To ensure that the return was a positive one, community members and students from across eastern Idaho visited the school to welcome back the middle schoolers. The community members displayed their love, strength and solidarity with the students through chalk art, posters or other artistic displays.
“It was a very tragic event that happened and we just felt we just needed to show a little love to Rigby,” Bonneville High School student Brock Wilde said.
Wilde and a couple of dozen other students from the Idaho Falls area made the drive before classes began to show their support through chalk and sticky notes with positive messages.
“Just to show support and love, I think is really important,” said Brenna Schwieder, another Bonneville High School student. “(It) shows that all the schools around the area are in support of each other.”
Last Thursday, officials say a sixth-grade girl allegedly opened fire at the middle school. Bullets hit two students and a custodian — leaving them with non-life-threatening injuries — before eighth-grade math teacher Krista Gneiting disarmed the student. All three victims, including the custodian Jim Wilson, have been released from Eastern Idaho Regional Medical Center.

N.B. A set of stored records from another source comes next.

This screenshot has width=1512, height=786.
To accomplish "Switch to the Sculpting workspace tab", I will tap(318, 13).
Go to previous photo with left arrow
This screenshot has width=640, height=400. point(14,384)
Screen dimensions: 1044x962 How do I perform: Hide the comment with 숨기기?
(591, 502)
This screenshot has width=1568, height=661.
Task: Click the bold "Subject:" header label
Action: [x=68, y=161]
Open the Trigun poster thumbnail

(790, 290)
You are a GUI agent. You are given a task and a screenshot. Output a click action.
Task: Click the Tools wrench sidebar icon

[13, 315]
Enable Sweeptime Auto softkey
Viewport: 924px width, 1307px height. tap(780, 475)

“I cry every time I see the signs from other schools and other towns it is just so awesome,” said Tiffany Clifford, a mother of a Rigby Middle School student. “It has helped my daughter a lot to see all the love and support from the surrounding communities.”
The decision to return to school Tuesday came after district officials, mental health professionals and school staff met last week. Jefferson County School District 251 Superindentent Chad Martin said in a letter to parents last week that returning to school “promotes the welfare of children and families,” because teachers, administrators, and staff play a role in helping students recover from traumatic events.
During remarks given over Facebook live Monday afternoon, Martin said in moments during and after the shooting he’s seen heroes and helpers that have helped Rigby rise in its “darkest hour to come together.”
While the future impacts of Thursday’s shooting are not fully known, the school plans to have extra counselors and law enforcement officers in the schools for the near future.
“I’m a little nervous,” Clifford said. “I know she (her daughter) will be safe, but I’m definitely a little anxious this morning. I hope that she does good and that she can get through this. I’m glad they are doing it together … I know they’ll do good. I know they’re strong, Rigby is strong.”